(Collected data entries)

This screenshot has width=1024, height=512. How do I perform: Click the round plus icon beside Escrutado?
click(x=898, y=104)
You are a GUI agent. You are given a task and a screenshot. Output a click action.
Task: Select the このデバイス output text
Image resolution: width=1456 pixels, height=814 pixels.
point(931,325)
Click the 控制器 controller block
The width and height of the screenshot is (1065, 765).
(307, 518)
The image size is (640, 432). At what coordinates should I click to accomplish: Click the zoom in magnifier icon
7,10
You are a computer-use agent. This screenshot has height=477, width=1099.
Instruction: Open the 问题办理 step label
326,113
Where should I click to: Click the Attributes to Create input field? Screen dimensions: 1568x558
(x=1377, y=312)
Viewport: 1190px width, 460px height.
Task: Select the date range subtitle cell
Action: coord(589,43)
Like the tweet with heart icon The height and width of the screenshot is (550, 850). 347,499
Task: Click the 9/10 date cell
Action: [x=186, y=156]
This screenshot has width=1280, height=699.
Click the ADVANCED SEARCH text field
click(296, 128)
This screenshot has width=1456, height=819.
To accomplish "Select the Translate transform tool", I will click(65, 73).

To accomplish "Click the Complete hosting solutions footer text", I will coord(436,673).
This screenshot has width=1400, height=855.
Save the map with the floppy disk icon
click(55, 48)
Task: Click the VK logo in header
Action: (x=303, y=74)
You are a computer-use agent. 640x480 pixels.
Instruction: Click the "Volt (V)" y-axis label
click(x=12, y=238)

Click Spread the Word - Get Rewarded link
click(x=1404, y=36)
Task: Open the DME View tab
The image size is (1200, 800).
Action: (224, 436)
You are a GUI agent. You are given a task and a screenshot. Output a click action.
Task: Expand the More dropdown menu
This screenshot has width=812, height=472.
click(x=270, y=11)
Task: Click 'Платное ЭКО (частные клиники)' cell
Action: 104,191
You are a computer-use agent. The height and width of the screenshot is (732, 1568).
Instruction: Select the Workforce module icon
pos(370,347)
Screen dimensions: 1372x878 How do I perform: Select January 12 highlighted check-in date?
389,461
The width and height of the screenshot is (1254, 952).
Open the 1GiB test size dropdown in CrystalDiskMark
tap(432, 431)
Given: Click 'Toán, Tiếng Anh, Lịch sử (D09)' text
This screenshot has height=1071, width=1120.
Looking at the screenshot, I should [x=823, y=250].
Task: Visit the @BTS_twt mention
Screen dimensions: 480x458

- _WHAT THE TASK ASKS_
Give back exactly the lines from the one containing "Task: Open the DME View tab" through the last line of the records.

- _TASK SOLUTION_
Task: Open the DME View tab
The image size is (1200, 800).
Action: (224, 436)
You are a GUI agent. You are given a task and a screenshot. Output a click action.
Task: Expand the More dropdown menu
This screenshot has width=812, height=472.
click(x=270, y=11)
Task: Click 'Платное ЭКО (частные клиники)' cell
Action: 104,191
You are a computer-use agent. The height and width of the screenshot is (732, 1568).
Instruction: Select the Workforce module icon
pos(370,347)
Screen dimensions: 1372x878 How do I perform: Select January 12 highlighted check-in date?
389,461
The width and height of the screenshot is (1254, 952).
Open the 1GiB test size dropdown in CrystalDiskMark
tap(432, 431)
Given: Click 'Toán, Tiếng Anh, Lịch sử (D09)' text
This screenshot has height=1071, width=1120.
Looking at the screenshot, I should [x=823, y=250].
Task: Visit the @BTS_twt mention
Screen dimensions: 480x458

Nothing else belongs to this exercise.